GPT-OSS-20B is OpenAI's open-source language model in the GPT-OSS family, positioned as a lightweight tier option with 20 billion parameters. This represents OpenAI's entry into open-source models, making their technology accessible for self-hosting and customization. The model supports a 128,000 token context window and is optimized for text-only chat completion tasks. Performance benchmarks show 222.5 output tokens per second with a 389ms time to first token, indicating strong inference speed characteristics. The model has a January 2025 knowledge cutoff, providing relatively current training data. GPT-OSS-20B targets use cases where organizations need OpenAI-quality language understanding but require model ownership, customization capabilities, or cost control through self-hosting. Its lightweight architecture makes it suitable for applications requiring fast responses at scale while maintaining competitive language capabilities.

Common Use Cases

GPT-OSS-20B is designed for organizations requiring high-volume text processing with model ownership and customization capabilities. Its lightweight architecture and fast inference make it suitable for customer service chatbots, content moderation, document summarization, and text classification tasks where response speed matters. The open-source nature enables fine-tuning for domain-specific applications, compliance requirements, or cost optimization through self-hosting. The 128K context window supports applications processing long documents, legal texts, or extended conversations while maintaining computational efficiency.

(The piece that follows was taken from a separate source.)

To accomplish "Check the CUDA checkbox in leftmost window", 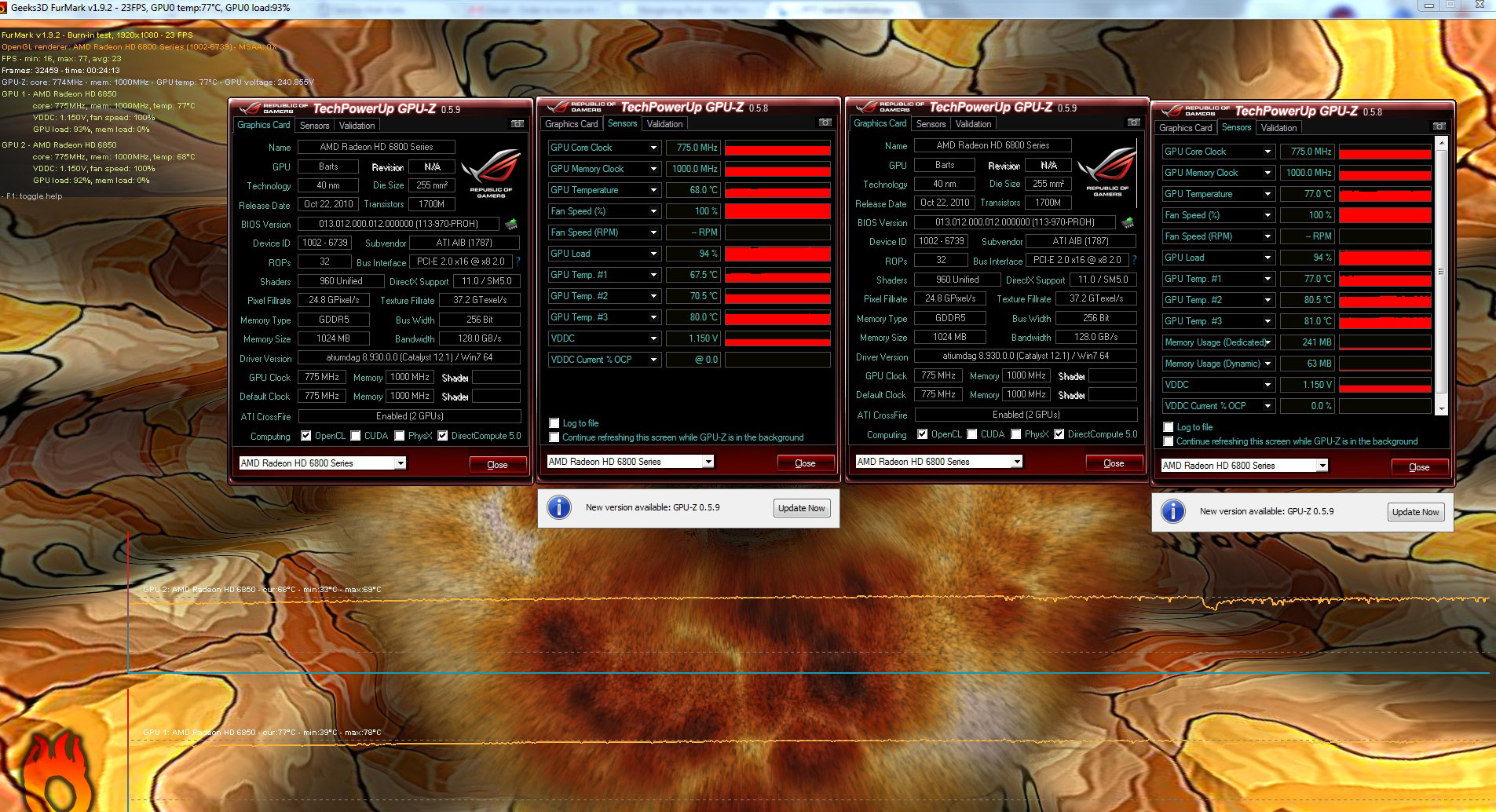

Frequently Asked Questions

How much does GPT-OSS-20B cost per million tokens?

GPT-OSS-20B pricing varies by provider and deployment method, with some providers offering hosted inference while others support self-hosting the open-source weights. Check the pricing table above for current rates across all available providers.

What is GPT-OSS-20B best used for?

GPT-OSS-20B excels at high-volume text processing applications like customer service automation, content moderation, document analysis, and text classification. Its open-source nature makes it ideal for organizations needing model customization, compliance requirements, or cost control through self-hosting.

Can I fine-tune or modify GPT-OSS-20B for my specific use case?

Yes, GPT-OSS-20B provides open-source model weights that can be fine-tuned and customized for specific domains or applications. This enables organizations to adapt the model for specialized tasks, compliance requirements, or performance optimization while maintaining full control over the deployment.